Short sellers, if one is to believe the headlines, think trouble lies ahead for Apple.

The shorts, sophisticated investors who make money when a stock falls, "have circled Apple on the eve of the tech giant's highly anticipated iPhone launch", the Telegraph said last week, adding it was now "America's most bet-against company". A number of other outlets made the same claim, following a report from financial analytics firm S3 Partners showing there is now almost $10 billion in short bets against Apple. Yes, that's more than any other company. However, headlines suggesting investors are "turning extremely negative" on Apple are "nonsensical", Bespoke Investment points out.

In terms of dollar bets, Apple, Amazon, Microsoft and Facebook occupy four of the top five spots. However, that's perfectly natural, as they are four of the five most valuable companies in the US. Short interest in Apple, for instance, is less than 1 per cent of its $1.1 trillion market capitalisation – less than short interest in 450 of the stocks on the S&P 500. The stats are similarly low for Amazon, Microsoft and Facebook.

Contrast that with embattled electric car maker Tesla, where a quarter of the stock has been shorted. That's about 25 times higher than Apple. The most shorted stock? Not by a long shot.

Ignorance is not bliss

Anyone who invested in US stocks immediately before Lehman Brothers’ bankruptcy 10 years ago would have nearly tripled their money. That might distress investors who bailed out during that traumatic time, but a survey suggests most are completely unaware of the reality. The survey of 2,000 people by robo-advisory firm Betterment found almost half – 48 per cent – thought the stock market had not gone up at all over the last decade, while 18 per cent thought indices had actually fallen.

That's quite incredible, and testimony to just how many investors appear permanently scarred by the global financial crisis. Ignorance is not bliss: people who haven't been saving and investing, who think stock markets are the preserve of reckless gamblers, are "probably going to continue to not save and invest in the future", said Dan Egan, the director of behavioural finance at Betterment. One can imagine how deep the scars run in Ireland, given the scale of our banking crash. The Iseq, I noted in a recent piece, has more than doubled from pre-Lehman levels. If Betterment's survey is a guide, most people here have little idea the last decade was actually a perfectly good time to be invested in stocks.

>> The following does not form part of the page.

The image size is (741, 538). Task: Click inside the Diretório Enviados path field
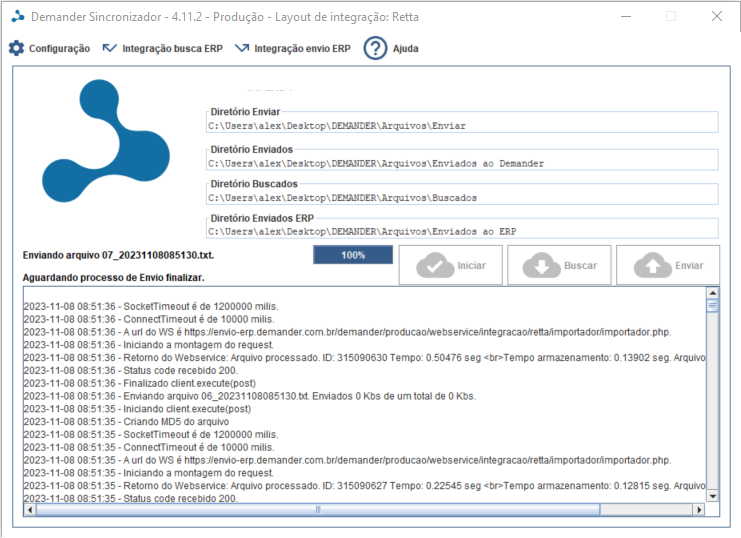pos(462,162)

The cause of bubbles – dumb neighbours getting rich

Another financial crisis is inevitable, Warren Buffett warned last week. It’s not that Buffett is freaked out by current financial conditions. Rather, bubbles are a “permanent part of the system”, he told CNBC last week, in an interview marking the 10th anniversary of Lehman’s collapse.

When assets go up, people see their neighbours, who are "dumber than they are", getting rich. "And their spouse is saying can't you figure it out, too? It is so contagious." Dumb neighbours getting richer than you – Buffett's explanation, tweeted Ritholtz Wealth Management's Ben Carlson, "explains more about how markets function than all of my finance textbooks from college combined".